● PAGE EXCERPT:
Last Monday morning I learned that my nephew had died from an apparent drug overdose. He had graduated with honors from college two months earlier and was preparing for his professional boards this week. Needless to say, my family is devastated. Unfortunately, he is not the first young person that my family has seen taken from us by drug use in the last year. Upon returning from Ben’s burial this weekend I felt compelled to do something. Given that this practice is about wellness and prevention, I thought I’d start here.
First, if you think you know someone with a problem, assume the worst and take action. The price of underreacting is enormous while over reacting is minimal. The drugs that are being abused are readily available and very addictive on their own. Unfortunately now the lethal risks of these drugs are even more exaggerated as these drugs are being laced with extremely potent drugs. These drugs can kill in seconds.
If someone you love or care about starts acting more withdrawn, sleeping more, less engaged, canceling appointments or acting in unusual ways; It is not your imagination. If you notice pills disappearing from your medicine cabinet; it is happening. If cash is missing from your wallet or you don’t remember withdrawing that amount from your account, someone is taking it. If your child is constantly needing money; it is going somewhere. If your child is spending all of his time alone in his room, be suspicious. He or she may not like you if you search his room but you won’t like finding him dead in his room.

● DATASET SECTION:
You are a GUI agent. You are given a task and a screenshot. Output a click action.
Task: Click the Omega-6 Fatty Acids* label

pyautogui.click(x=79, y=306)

● BRIEF 1: In the overdose piece, list the changes in behavior named in the sentence that begins "If someone you love or care about starts acting more withdrawn."
● BRIEF 2: Continue the overdose piece, starting after its last sentence.
The listing has nothing to do with the overdose piece.

● ANSWER 1:
- Acting more withdrawn
- Sleeping more
- Less engaged
- Canceling appointments
- Acting in unusual ways

● ANSWER 2:
Remember that these drugs are very addictive and illegal and your loved one needs to lie to get the drugs and stay under the radar and carry on with life. They are still good people, this is out of their control and you have to be the parent (friend, relative, employer). They need help and are unable to do it themselves.
There is no half way solution. You can’t ground them, reason with them or punish the addiction away. No amount of pleading, reasoning or mediation will fix the problem. The intervention has to be significant and with experts. It isn’t easy, but being without them is harder.
If you have bottles of unused opioids or benzodiazepines in your home either flush them away or contact a large pharmacy chain or DHEC and get rid of them. Be vigilant and observant and take action.
I have first hand knowledge of how difficult action can be. Four years ago we made that difficult decision and intervened with my son in a decisive and powerful way. It was not without tears and fear but my son stood beside me at Ben’s gravesite. A survivor, not a victim.